In the article on Biological E's COVID-19 vaccine candidate, how many days apart were the two doses given to each participant in the Phase I/II trial?

_SELECTED EXTRACT:_
• • • • •

Hyderabad-based vaccine maker Biological E (BE) will start the final Phase III stage of clinical trials of its potential COVID-19 vaccine candidate soon. The company has successfully completed the Phase I and II clinical trials of its COVID-19 sub-unit vaccine candidate in India. The regulatory approval to start the Phase III clinical trial is also in place, the company said.
"We are delighted with the success of the Phase I/II clinical trials of our COVID-19 vaccine candidate. The results of these clinical trials are very positive and promising. We believe that our vaccine candidate will become another effective global COVID-19 vaccine as we move forward into Phase III clinical trials," Mahima Datla, Managing Director, BE, said.
The company's vaccine candidate includes an antigen developed by Texas Children's Hospital Center for Vaccine Development and in-licensed from BCM Ventures, Baylor College of Medicine's integrated commercialisation team, along with Dynavax Technologies Corporation's advanced adjuvant CpG 1018. The Coalition for Epidemic Preparedness Innovations (CEPI) and the Biotechnology Industry Research Assistance Council (BIRAC) have provided support for the Phase I/II clinical trials and also for the upcoming Phase III trial of this vaccine candidate.
BE started the Phase I/II clinical trial of its COVID-19 vaccine candidate in the second week of November 2020. The Phase I/II clinical trial evaluated the safety and immunogenicity of the vaccine candidate consisting of the receptor binding domain of the spike protein of SARS-CoV-2 at three-dose level adjuvanted with CpG 1018 plus alum, in about 360 healthy subjects in the age range of 18 to 65 years. The vaccination schedule consisted of two doses for each study participant, administered via intramuscular injection 28 days apart.

• • • • •

_GIVEN ENTRIES:_

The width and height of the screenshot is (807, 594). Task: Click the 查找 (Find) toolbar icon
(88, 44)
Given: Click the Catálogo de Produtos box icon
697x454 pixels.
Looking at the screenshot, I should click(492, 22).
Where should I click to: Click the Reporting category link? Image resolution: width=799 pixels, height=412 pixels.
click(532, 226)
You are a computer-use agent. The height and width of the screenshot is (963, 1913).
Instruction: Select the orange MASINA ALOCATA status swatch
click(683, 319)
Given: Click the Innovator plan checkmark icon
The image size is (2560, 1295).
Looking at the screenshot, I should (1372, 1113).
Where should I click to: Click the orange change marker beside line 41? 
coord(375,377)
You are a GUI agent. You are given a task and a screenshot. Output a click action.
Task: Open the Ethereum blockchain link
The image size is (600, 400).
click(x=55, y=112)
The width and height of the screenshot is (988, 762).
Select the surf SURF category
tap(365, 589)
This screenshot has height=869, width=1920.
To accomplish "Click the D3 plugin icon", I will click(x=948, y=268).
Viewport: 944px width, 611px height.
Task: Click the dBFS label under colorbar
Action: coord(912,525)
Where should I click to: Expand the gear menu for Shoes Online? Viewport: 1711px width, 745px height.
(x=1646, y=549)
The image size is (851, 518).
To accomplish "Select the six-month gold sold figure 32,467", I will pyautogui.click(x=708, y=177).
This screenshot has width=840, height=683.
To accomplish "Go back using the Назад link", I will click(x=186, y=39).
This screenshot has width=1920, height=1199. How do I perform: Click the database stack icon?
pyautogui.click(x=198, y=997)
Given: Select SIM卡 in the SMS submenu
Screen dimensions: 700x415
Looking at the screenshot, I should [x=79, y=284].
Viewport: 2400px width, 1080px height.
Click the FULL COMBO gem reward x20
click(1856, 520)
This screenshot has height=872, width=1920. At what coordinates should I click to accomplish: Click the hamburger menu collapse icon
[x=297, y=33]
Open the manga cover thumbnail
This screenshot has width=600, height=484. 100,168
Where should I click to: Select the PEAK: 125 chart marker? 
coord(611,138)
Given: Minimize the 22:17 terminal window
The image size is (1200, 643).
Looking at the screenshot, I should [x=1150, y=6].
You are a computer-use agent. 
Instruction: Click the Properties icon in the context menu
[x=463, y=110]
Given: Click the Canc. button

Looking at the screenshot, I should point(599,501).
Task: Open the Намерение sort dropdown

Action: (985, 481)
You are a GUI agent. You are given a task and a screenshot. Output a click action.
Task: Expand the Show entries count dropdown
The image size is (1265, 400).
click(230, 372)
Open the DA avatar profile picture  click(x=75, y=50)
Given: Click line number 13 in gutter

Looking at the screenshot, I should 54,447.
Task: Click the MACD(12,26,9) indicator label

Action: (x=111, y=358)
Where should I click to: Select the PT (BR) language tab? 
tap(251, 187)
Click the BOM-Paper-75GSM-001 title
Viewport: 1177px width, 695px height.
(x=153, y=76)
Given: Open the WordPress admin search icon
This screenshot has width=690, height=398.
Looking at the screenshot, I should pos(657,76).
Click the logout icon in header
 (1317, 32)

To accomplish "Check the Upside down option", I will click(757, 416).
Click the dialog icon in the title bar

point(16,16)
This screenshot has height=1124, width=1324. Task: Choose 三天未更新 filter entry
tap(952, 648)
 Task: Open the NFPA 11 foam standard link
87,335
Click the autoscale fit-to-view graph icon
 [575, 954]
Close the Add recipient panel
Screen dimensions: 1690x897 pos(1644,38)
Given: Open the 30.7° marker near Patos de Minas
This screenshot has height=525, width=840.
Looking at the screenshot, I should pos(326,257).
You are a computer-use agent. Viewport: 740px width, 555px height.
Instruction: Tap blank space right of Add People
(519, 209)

• • • • •

_ANSWER AREA:_
28 days.